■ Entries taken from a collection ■
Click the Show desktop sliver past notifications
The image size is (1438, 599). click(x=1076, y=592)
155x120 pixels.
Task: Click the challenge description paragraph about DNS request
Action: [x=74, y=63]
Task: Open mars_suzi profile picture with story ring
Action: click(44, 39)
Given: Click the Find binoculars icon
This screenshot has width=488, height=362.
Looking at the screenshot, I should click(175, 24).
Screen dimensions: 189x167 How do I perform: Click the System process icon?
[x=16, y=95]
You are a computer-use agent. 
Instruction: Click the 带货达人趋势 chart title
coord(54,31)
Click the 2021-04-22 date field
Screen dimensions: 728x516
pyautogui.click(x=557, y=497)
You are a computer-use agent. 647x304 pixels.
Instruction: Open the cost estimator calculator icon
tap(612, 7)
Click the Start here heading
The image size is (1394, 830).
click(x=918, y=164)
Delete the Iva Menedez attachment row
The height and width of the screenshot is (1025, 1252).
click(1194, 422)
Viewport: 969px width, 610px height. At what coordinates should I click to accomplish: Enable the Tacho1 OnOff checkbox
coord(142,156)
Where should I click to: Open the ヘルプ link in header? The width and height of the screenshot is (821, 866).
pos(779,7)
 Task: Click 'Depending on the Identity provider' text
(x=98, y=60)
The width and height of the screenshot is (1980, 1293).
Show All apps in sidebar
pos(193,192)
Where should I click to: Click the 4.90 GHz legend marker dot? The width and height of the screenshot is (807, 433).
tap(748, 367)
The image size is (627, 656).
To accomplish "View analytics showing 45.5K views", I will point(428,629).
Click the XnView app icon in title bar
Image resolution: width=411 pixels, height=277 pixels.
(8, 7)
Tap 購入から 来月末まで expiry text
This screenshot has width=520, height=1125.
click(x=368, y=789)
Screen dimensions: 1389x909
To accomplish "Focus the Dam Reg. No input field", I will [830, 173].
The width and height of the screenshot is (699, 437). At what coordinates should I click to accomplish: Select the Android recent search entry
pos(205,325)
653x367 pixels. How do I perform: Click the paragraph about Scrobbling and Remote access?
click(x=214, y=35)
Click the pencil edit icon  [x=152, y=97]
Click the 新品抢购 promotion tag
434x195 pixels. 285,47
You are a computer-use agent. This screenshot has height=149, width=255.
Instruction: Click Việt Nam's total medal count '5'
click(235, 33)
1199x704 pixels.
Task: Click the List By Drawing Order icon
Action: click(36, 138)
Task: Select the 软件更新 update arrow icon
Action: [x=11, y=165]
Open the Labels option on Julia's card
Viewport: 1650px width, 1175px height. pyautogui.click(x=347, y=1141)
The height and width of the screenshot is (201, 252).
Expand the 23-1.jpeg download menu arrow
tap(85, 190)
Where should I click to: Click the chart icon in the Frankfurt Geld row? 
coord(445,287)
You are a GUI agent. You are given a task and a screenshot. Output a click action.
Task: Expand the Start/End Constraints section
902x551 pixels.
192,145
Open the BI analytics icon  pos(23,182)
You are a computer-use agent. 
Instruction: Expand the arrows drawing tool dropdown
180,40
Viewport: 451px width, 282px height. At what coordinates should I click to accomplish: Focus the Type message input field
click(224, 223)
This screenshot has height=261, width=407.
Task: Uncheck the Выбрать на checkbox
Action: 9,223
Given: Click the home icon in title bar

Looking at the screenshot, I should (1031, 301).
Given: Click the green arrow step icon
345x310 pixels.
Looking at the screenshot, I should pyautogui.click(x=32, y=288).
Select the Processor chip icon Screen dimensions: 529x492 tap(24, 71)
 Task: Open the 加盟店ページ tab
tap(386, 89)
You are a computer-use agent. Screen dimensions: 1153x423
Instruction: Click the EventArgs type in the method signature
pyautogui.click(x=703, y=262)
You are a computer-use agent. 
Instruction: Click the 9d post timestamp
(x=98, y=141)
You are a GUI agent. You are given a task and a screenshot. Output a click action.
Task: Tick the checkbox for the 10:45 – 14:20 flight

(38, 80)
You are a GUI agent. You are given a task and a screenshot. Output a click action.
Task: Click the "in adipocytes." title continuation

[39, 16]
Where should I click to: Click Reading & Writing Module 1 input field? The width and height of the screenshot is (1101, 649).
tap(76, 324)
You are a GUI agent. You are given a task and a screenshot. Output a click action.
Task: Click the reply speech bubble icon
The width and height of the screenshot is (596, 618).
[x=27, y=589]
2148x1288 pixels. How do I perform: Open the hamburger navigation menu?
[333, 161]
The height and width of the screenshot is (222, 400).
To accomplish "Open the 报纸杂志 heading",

■ Exercise requirements ■
Return the data above in full. Keep every line exactly as it is.

■ Response below ■
Click the Show desktop sliver past notifications
The image size is (1438, 599). click(x=1076, y=592)
155x120 pixels.
Task: Click the challenge description paragraph about DNS request
Action: [x=74, y=63]
Task: Open mars_suzi profile picture with story ring
Action: click(44, 39)
Given: Click the Find binoculars icon
This screenshot has width=488, height=362.
Looking at the screenshot, I should click(175, 24).
Screen dimensions: 189x167 How do I perform: Click the System process icon?
[x=16, y=95]
You are a computer-use agent. 
Instruction: Click the 带货达人趋势 chart title
coord(54,31)
Click the 2021-04-22 date field
Screen dimensions: 728x516
pyautogui.click(x=557, y=497)
You are a computer-use agent. 647x304 pixels.
Instruction: Open the cost estimator calculator icon
tap(612, 7)
Click the Start here heading
The image size is (1394, 830).
click(x=918, y=164)
Delete the Iva Menedez attachment row
The height and width of the screenshot is (1025, 1252).
click(1194, 422)
Viewport: 969px width, 610px height. At what coordinates should I click to accomplish: Enable the Tacho1 OnOff checkbox
coord(142,156)
Where should I click to: Open the ヘルプ link in header? The width and height of the screenshot is (821, 866).
pos(779,7)
 Task: Click 'Depending on the Identity provider' text
(x=98, y=60)
The width and height of the screenshot is (1980, 1293).
Show All apps in sidebar
pos(193,192)
Where should I click to: Click the 4.90 GHz legend marker dot? The width and height of the screenshot is (807, 433).
tap(748, 367)
The image size is (627, 656).
To accomplish "View analytics showing 45.5K views", I will point(428,629).
Click the XnView app icon in title bar
Image resolution: width=411 pixels, height=277 pixels.
(8, 7)
Tap 購入から 来月末まで expiry text
This screenshot has width=520, height=1125.
click(x=368, y=789)
Screen dimensions: 1389x909
To accomplish "Focus the Dam Reg. No input field", I will [830, 173].
The width and height of the screenshot is (699, 437). At what coordinates should I click to accomplish: Select the Android recent search entry
pos(205,325)
653x367 pixels. How do I perform: Click the paragraph about Scrobbling and Remote access?
click(x=214, y=35)
Click the pencil edit icon  [x=152, y=97]
Click the 新品抢购 promotion tag
434x195 pixels. 285,47
You are a computer-use agent. This screenshot has height=149, width=255.
Instruction: Click Việt Nam's total medal count '5'
click(235, 33)
1199x704 pixels.
Task: Click the List By Drawing Order icon
Action: click(36, 138)
Task: Select the 软件更新 update arrow icon
Action: [x=11, y=165]
Open the Labels option on Julia's card
Viewport: 1650px width, 1175px height. pyautogui.click(x=347, y=1141)
The height and width of the screenshot is (201, 252).
Expand the 23-1.jpeg download menu arrow
tap(85, 190)
Where should I click to: Click the chart icon in the Frankfurt Geld row? 
coord(445,287)
You are a GUI agent. You are given a task and a screenshot. Output a click action.
Task: Expand the Start/End Constraints section
902x551 pixels.
192,145
Open the BI analytics icon  pos(23,182)
You are a computer-use agent. 
Instruction: Expand the arrows drawing tool dropdown
180,40
Viewport: 451px width, 282px height. At what coordinates should I click to accomplish: Focus the Type message input field
click(224, 223)
This screenshot has height=261, width=407.
Task: Uncheck the Выбрать на checkbox
Action: 9,223
Given: Click the home icon in title bar

Looking at the screenshot, I should (1031, 301).
Given: Click the green arrow step icon
345x310 pixels.
Looking at the screenshot, I should pyautogui.click(x=32, y=288).
Select the Processor chip icon Screen dimensions: 529x492 tap(24, 71)
 Task: Open the 加盟店ページ tab
tap(386, 89)
You are a computer-use agent. Screen dimensions: 1153x423
Instruction: Click the EventArgs type in the method signature
pyautogui.click(x=703, y=262)
You are a computer-use agent. 
Instruction: Click the 9d post timestamp
(x=98, y=141)
You are a GUI agent. You are given a task and a screenshot. Output a click action.
Task: Tick the checkbox for the 10:45 – 14:20 flight

(38, 80)
You are a GUI agent. You are given a task and a screenshot. Output a click action.
Task: Click the "in adipocytes." title continuation

[39, 16]
Where should I click to: Click Reading & Writing Module 1 input field? The width and height of the screenshot is (1101, 649).
tap(76, 324)
You are a GUI agent. You are given a task and a screenshot. Output a click action.
Task: Click the reply speech bubble icon
The width and height of the screenshot is (596, 618).
[x=27, y=589]
2148x1288 pixels. How do I perform: Open the hamburger navigation menu?
[333, 161]
The height and width of the screenshot is (222, 400).
To accomplish "Open the 报纸杂志 heading",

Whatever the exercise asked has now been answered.